Entries supplied
* * *

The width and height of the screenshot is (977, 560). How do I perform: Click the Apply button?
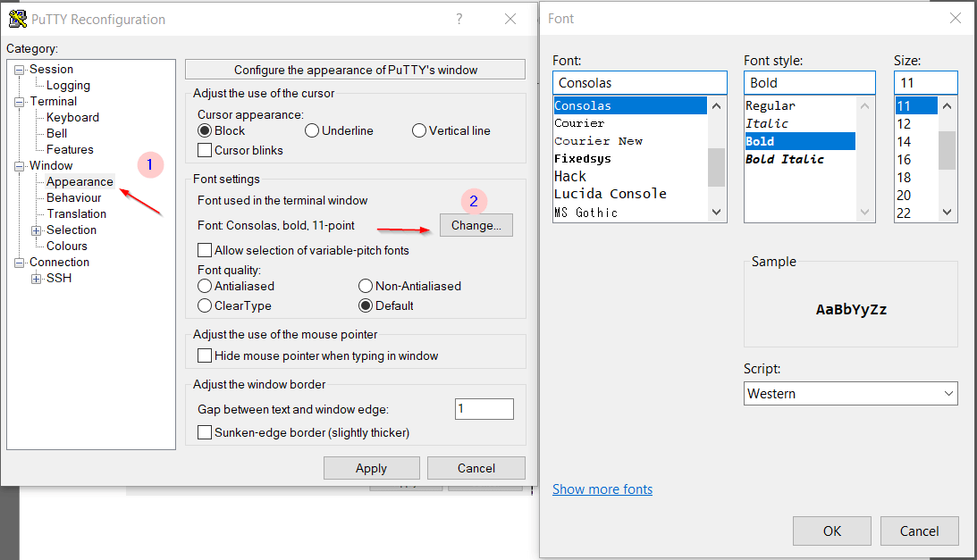pos(371,468)
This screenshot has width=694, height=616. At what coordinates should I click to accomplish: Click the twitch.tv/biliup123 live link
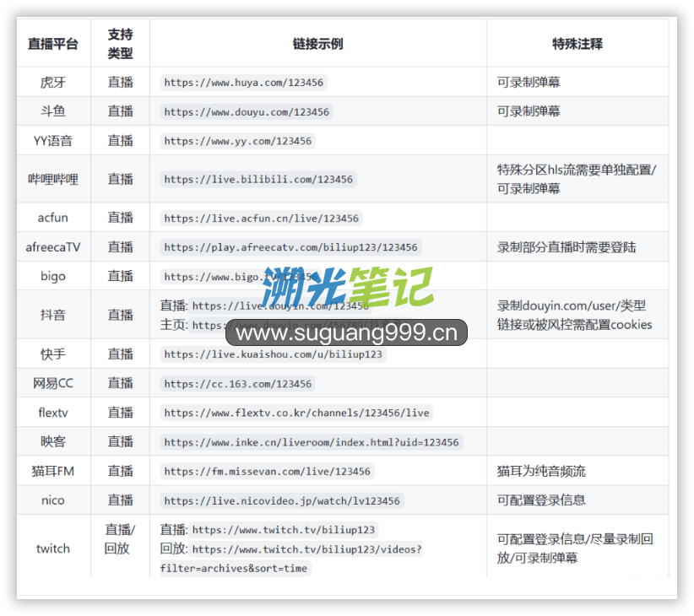[283, 530]
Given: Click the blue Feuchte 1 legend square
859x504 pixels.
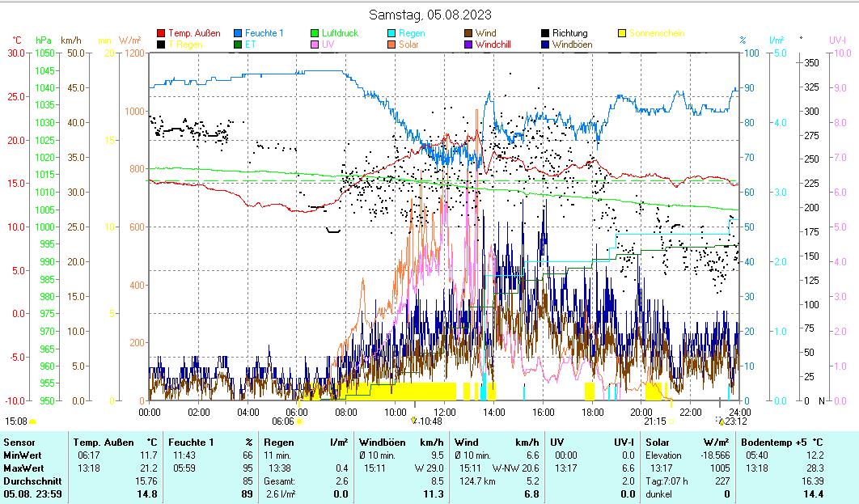Looking at the screenshot, I should click(239, 34).
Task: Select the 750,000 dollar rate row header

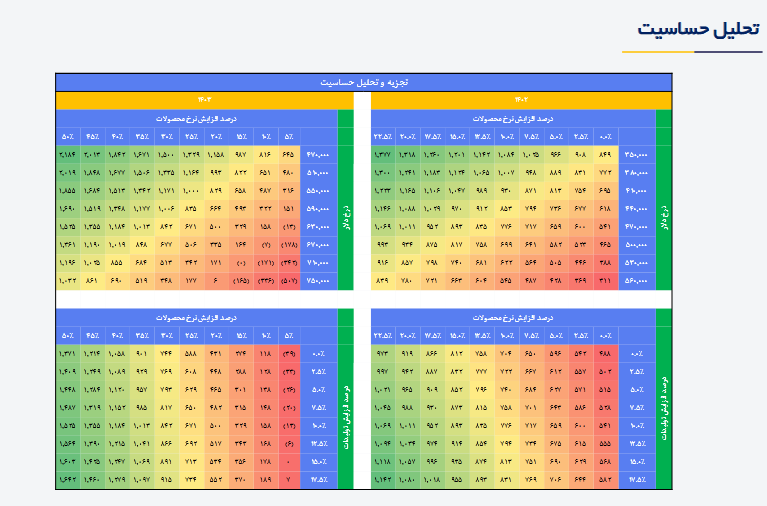Action: [x=319, y=281]
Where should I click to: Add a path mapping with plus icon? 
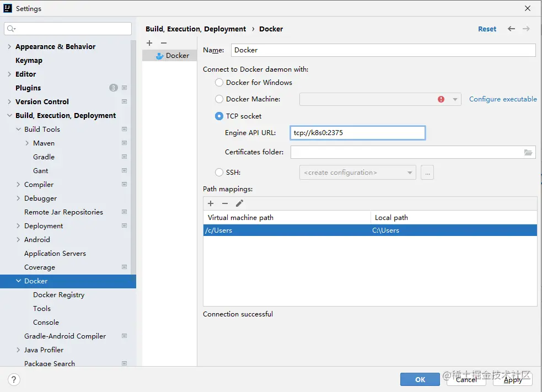point(211,203)

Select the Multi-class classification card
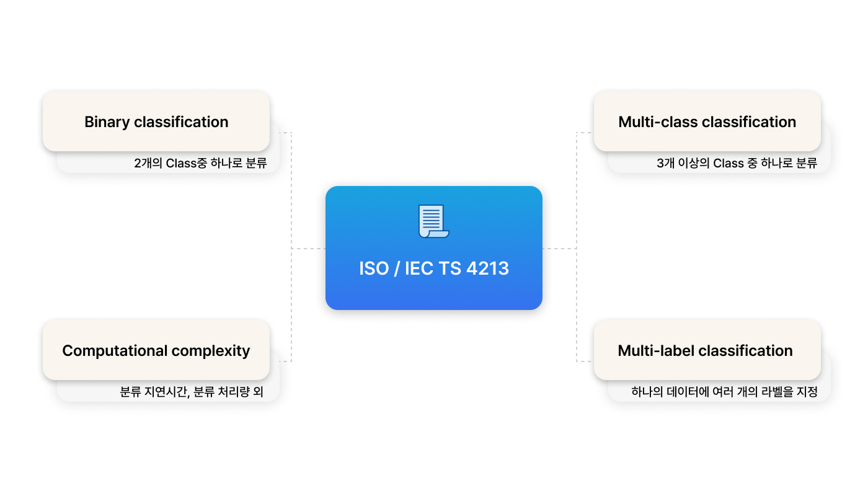(707, 122)
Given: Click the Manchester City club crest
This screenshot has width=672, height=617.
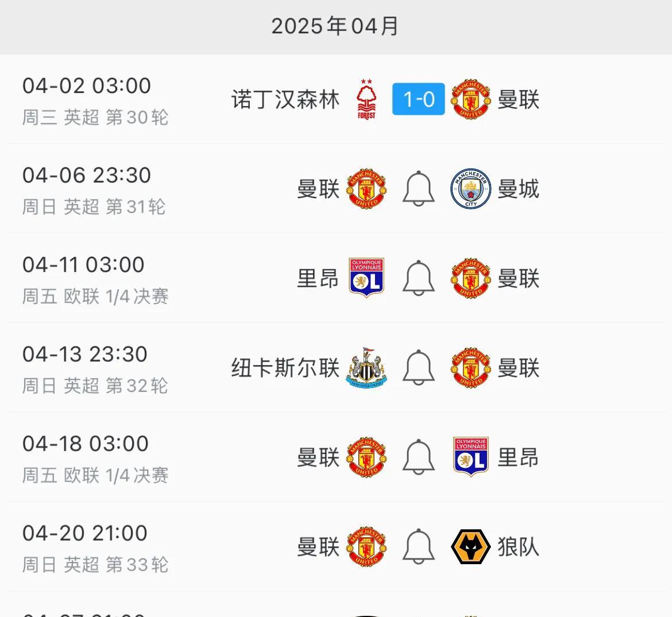Looking at the screenshot, I should [x=470, y=188].
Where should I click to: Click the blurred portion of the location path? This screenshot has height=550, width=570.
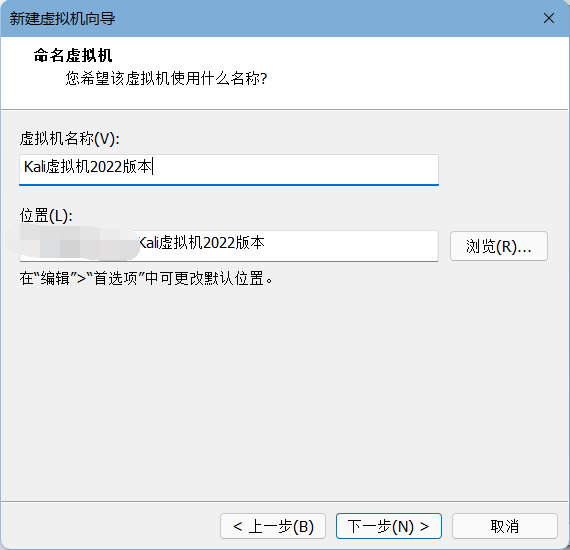73,242
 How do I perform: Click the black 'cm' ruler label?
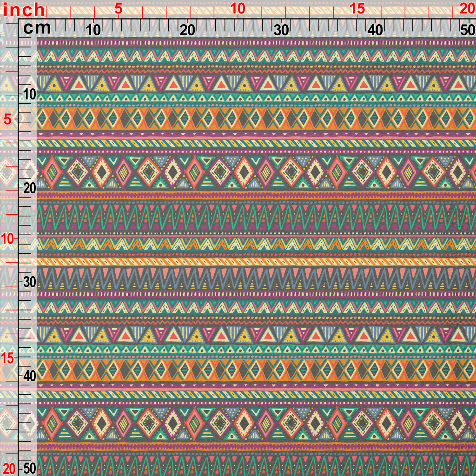(x=37, y=29)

* * *

What you will do
Return all of the entries word for word, but omit the pictures.

Answer to the exercise
The width and height of the screenshot is (977, 560). How do I perform: Click the Apply button?
pos(371,468)
This screenshot has width=694, height=616. At what coordinates should I click to accomplish: Click the twitch.tv/biliup123 live link
[283, 530]
Given: Click the blue Feuchte 1 legend square
859x504 pixels.
Looking at the screenshot, I should click(239, 34).
Task: Select the 750,000 dollar rate row header

Action: [x=319, y=281]
Where should I click to: Add a path mapping with plus icon? 
point(211,203)

Select the Multi-class classification card
(707, 122)
Given: Click the Manchester City club crest
This screenshot has width=672, height=617.
Looking at the screenshot, I should [x=470, y=188].
Where should I click to: Click the blurred portion of the location path? This screenshot has height=550, width=570.
73,242
 How do I perform: Click the black 'cm' ruler label?
(x=37, y=29)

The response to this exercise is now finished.